Up in smoke
Yesterday we had some friends over for dinner and put on a CD. A couple of minutes later the stereo let out a quiet pop and a large cloud of nasty dark blue smoke. It was nasty stuff.
I turned everything off and figured out a backup plan for listening to music that evening. Today I investigated using my workshop speaker. The left, right, and center channels were fine. When I plugged the speaker into the rear left channel (one that I've never used!) my speaker didn't make any noise, but it did glow like a light bulb. Not good!
Took the speaker apart and luckily it is just a slow blow fuse that died. I can replace that.
I took the receiver apart. I'm stuck with two options:
- Replace it. This is sad because it was expensive and only about 5 years old.

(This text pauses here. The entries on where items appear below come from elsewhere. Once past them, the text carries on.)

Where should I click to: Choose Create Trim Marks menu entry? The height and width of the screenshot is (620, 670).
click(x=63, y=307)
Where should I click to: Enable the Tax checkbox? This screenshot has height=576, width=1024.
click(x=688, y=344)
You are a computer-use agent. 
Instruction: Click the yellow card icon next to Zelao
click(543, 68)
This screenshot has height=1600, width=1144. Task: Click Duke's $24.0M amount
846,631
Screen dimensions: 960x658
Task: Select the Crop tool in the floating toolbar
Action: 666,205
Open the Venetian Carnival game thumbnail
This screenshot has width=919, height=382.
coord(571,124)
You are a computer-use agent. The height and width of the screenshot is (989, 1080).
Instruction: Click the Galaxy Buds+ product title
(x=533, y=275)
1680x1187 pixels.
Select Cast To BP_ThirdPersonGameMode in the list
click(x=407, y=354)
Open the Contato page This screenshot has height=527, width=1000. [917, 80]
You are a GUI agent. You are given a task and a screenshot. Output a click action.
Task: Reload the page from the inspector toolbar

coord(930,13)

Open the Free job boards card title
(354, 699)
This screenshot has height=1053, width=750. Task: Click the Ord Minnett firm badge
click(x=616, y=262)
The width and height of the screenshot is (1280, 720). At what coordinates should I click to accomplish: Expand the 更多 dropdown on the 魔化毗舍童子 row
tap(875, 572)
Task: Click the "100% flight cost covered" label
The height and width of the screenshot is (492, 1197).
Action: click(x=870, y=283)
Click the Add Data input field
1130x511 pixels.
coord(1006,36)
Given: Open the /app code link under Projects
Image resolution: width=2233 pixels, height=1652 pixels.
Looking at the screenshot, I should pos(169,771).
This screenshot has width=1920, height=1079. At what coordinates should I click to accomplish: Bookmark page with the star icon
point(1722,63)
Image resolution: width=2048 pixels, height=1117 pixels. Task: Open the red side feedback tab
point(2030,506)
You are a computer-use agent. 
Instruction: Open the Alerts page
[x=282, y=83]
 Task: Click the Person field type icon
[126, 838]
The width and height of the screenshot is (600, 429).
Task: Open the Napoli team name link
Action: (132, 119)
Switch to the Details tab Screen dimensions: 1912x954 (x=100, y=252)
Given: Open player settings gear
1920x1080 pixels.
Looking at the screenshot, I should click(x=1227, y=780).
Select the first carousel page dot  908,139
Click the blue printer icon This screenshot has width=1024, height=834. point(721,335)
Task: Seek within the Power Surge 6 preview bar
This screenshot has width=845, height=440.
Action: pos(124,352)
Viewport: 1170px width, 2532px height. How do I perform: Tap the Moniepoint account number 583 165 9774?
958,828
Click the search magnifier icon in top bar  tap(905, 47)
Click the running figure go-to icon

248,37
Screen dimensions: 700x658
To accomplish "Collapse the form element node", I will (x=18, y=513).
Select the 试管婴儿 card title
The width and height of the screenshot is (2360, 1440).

- Remove the surround amp board and continue to use it as a 3-channel receiver. Since we don't do surround that is okay, but I'm not excited about having something that let out a poof of smoke running a few hours a day.
So I guess I'm taking the first option.
I hate that it's 50lbs of metal, much of it semi-rare copper, and it's going to end up in the trash. It probably died because somewhere there is a 2 cent Chinese capacitor that failed. This guy was built in 2002 when many products were made with these timebomb capacitors. NAD (the manufacturer) doesn't have parts anymore, so I can't just replace the failed amplifier board.